Reweighting free energy profiles between universal machine learning interatomic potentials for fast consensus building

TL;DR

This paper introduces a scalable reweighting framework for free energy profiles obtained from machine learning interatomic potentials, enabling accurate thermodynamic predictions across different models with reduced computational cost.

Contribution

The authors develop a systematic analytical reweighting method that corrects free energy profiles from a source MLIP to multiple target MLIPs, even with low phase-space overlap.

Findings

Successfully reweighted PMFs for a 601-atom Li$^+$ system across various DFT levels.

Achieved high-fidelity thermodynamic properties with significantly less computational effort.

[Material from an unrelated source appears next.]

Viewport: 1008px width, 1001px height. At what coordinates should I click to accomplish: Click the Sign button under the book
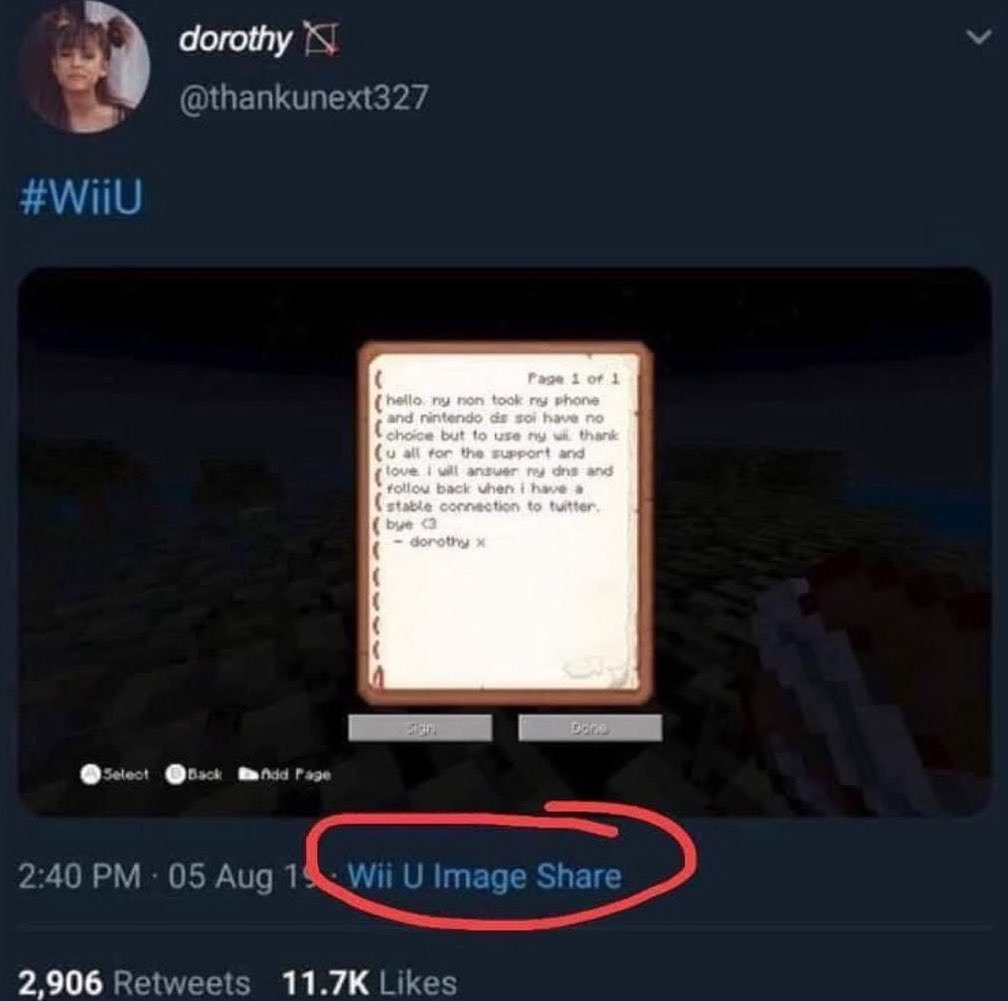420,728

Revealed clustering of MLIPs based on their training data influence on thermodynamics.

Abstract

Free energy profiles serve as a fundamental bridge between microscopic atomic fluctuations and macroscopic thermodynamic observables. Estimating the free energy profile along a reaction coordinate, referred to as the potential of mean force (PMF), with density functional theory (DFT) accuracy is computationally expensive. Universal machine learning interatomic potentials (MLIPs) drastically reduce this cost, but their accuracy is strongly determined by their training data and hence can be uncertain for a given system. In this work, we present a systematic and scalable framework for reweighting PMFs, initially sampled with a single 'source' MLIP, across a representative suite of target MLIPs. Because traditional direct exponential reweighting fails for large system sizes due to low phase-space overlap between potentials, we deploy robust analytical corrections. Applying this to a complex 601-atom system of Li$^+$ transport in a nanoconfined electrolyte, we demonstrate that a mean energy-gap approximation effectively bypasses statistical collapse, producing a highly stable PMF matching the target PMF. Using this approach, we recover high-fidelity target thermodynamics across multiple DFT reference levels (PBE+D3, PBE-sol, r$^2$SCAN,r$^2$SCAN-D4) at a fraction of the computational cost of full simulations. Furthermore, thermodynamic analysis reveals that the studied MLIPs partition into two distinct clusters driven by their training data. Our reweighting framework successfully recovers target thermodynamic properties--specifically, reaction and activation free energies--even when the phase-space overlap between potentials is critically low. Ultimately, this approach establishes a vital diagnostic protocol to achieve affordable cross-model consensus on materials chemistry properties without redundant, resource-intensive simulations.